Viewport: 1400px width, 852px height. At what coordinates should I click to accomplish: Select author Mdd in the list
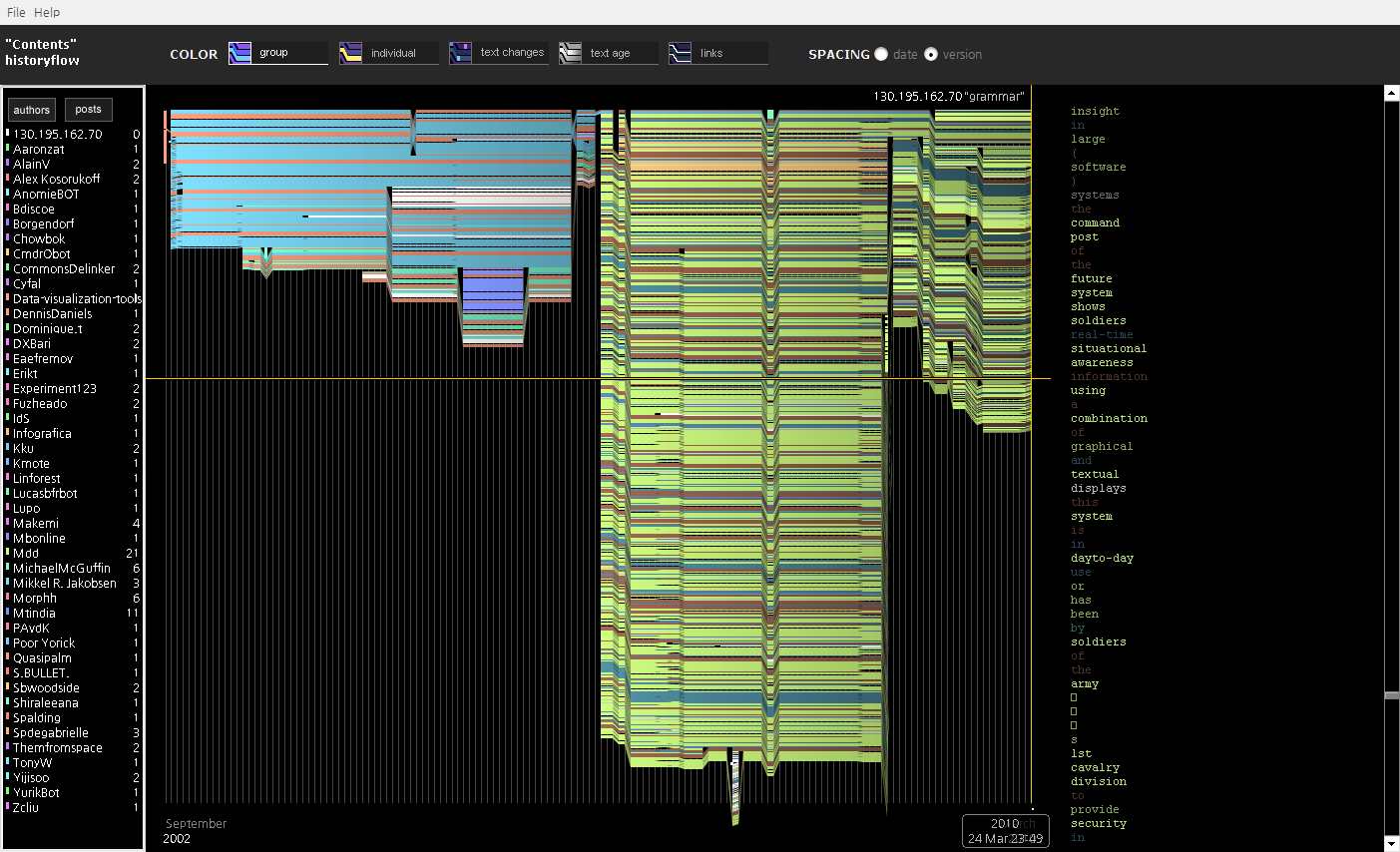26,554
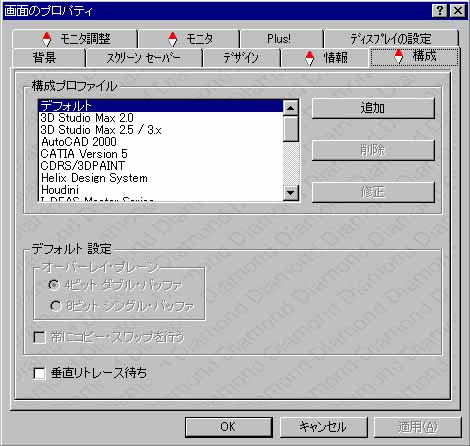Click the 追加 button

click(x=373, y=108)
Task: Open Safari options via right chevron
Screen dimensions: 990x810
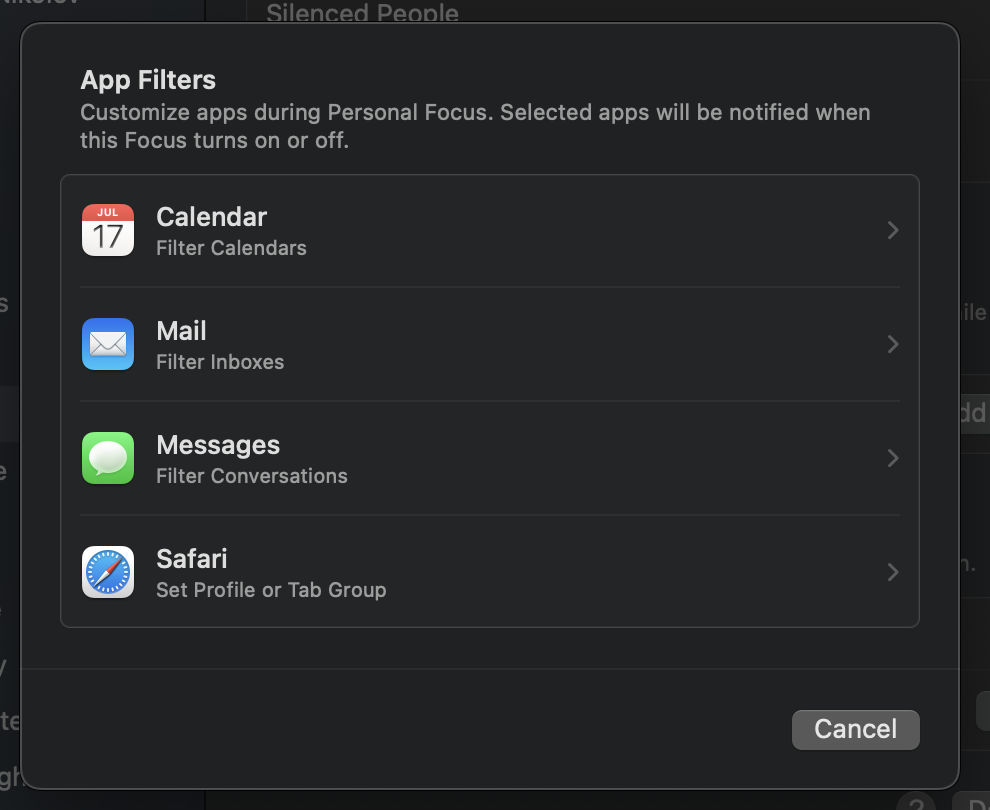Action: click(x=893, y=573)
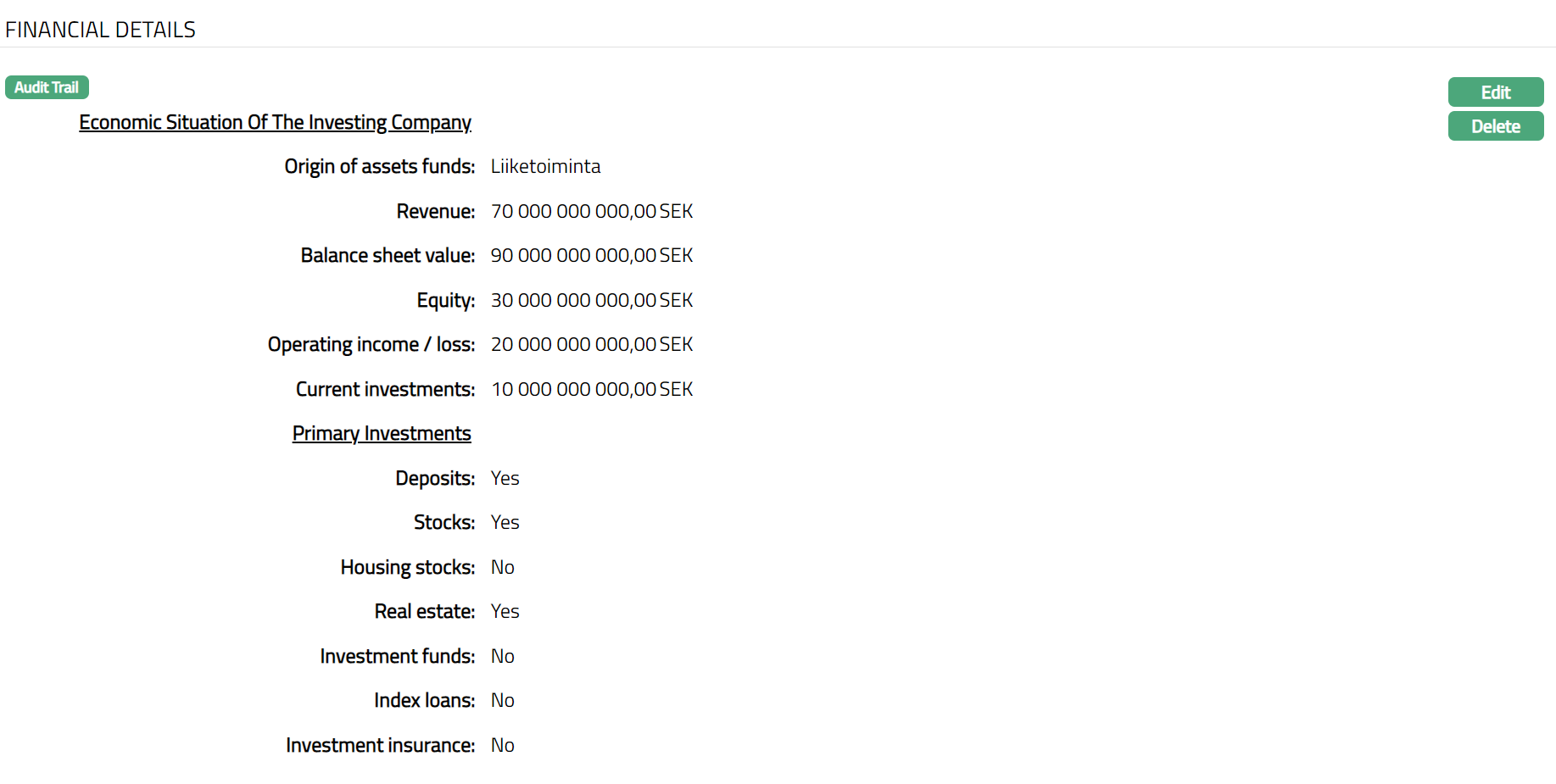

● **What you have to do**:
Write out exactly the lines running from the one with "Task: Open Safari options via right chevron" through the end of the material, both ends included, while leaving the pictures out.

● **Exercise result**:
Task: Open Safari options via right chevron
Screen dimensions: 990x810
Action: click(x=893, y=573)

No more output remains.